* [WHAT THIS TASK INVOLVES]: Each line below must be printed exactly as it stands.
### INPUT DATA
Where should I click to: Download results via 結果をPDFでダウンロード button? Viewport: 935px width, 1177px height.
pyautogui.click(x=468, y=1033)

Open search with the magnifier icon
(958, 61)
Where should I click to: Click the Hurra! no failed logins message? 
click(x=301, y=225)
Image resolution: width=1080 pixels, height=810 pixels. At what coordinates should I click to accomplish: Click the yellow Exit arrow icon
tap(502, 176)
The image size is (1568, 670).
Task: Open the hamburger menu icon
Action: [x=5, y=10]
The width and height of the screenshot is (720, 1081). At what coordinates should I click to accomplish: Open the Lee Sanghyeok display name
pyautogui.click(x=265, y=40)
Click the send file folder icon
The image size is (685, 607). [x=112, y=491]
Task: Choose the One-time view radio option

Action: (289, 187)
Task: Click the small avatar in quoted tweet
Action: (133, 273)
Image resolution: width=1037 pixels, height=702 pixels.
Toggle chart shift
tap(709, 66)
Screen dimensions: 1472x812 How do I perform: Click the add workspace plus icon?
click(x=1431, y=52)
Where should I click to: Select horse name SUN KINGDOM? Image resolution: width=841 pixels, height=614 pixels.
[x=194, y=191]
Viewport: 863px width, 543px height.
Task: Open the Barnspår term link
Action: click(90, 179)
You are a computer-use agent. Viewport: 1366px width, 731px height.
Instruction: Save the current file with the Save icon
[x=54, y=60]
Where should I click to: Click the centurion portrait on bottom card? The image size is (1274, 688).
######
* [WRITTEN SOLUTION]:
Where should I click to: Download results via 結果をPDFでダウンロード button? Viewport: 935px width, 1177px height.
pyautogui.click(x=468, y=1033)

Open search with the magnifier icon
(958, 61)
Where should I click to: Click the Hurra! no failed logins message? 
click(x=301, y=225)
Image resolution: width=1080 pixels, height=810 pixels. At what coordinates should I click to accomplish: Click the yellow Exit arrow icon
tap(502, 176)
The image size is (1568, 670).
Task: Open the hamburger menu icon
Action: [x=5, y=10]
The width and height of the screenshot is (720, 1081). At what coordinates should I click to accomplish: Open the Lee Sanghyeok display name
pyautogui.click(x=265, y=40)
Click the send file folder icon
The image size is (685, 607). [x=112, y=491]
Task: Choose the One-time view radio option

Action: (289, 187)
Task: Click the small avatar in quoted tweet
Action: (133, 273)
Image resolution: width=1037 pixels, height=702 pixels.
Toggle chart shift
tap(709, 66)
Screen dimensions: 1472x812 How do I perform: Click the add workspace plus icon?
click(x=1431, y=52)
Where should I click to: Select horse name SUN KINGDOM? Image resolution: width=841 pixels, height=614 pixels.
[x=194, y=191]
Viewport: 863px width, 543px height.
Task: Open the Barnspår term link
Action: click(90, 179)
You are a computer-use agent. Viewport: 1366px width, 731px height.
Instruction: Save the current file with the Save icon
[x=54, y=60]
Where should I click to: Click the centurion portrait on bottom card? The image size is (1274, 688).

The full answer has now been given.